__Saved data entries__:
++++++++++++++++++++

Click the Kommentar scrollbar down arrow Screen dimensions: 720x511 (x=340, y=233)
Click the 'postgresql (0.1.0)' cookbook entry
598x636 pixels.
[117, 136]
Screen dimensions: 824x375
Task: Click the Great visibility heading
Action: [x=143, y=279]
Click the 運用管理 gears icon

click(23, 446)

++++++++++++++++++++

__EXERCISE GOAL__: For this exercise, output the entries above exactly as written.

__OUTPUT FOR THIS EXERCISE__:
Click the Kommentar scrollbar down arrow Screen dimensions: 720x511 (x=340, y=233)
Click the 'postgresql (0.1.0)' cookbook entry
598x636 pixels.
[117, 136]
Screen dimensions: 824x375
Task: Click the Great visibility heading
Action: [x=143, y=279]
Click the 運用管理 gears icon

click(23, 446)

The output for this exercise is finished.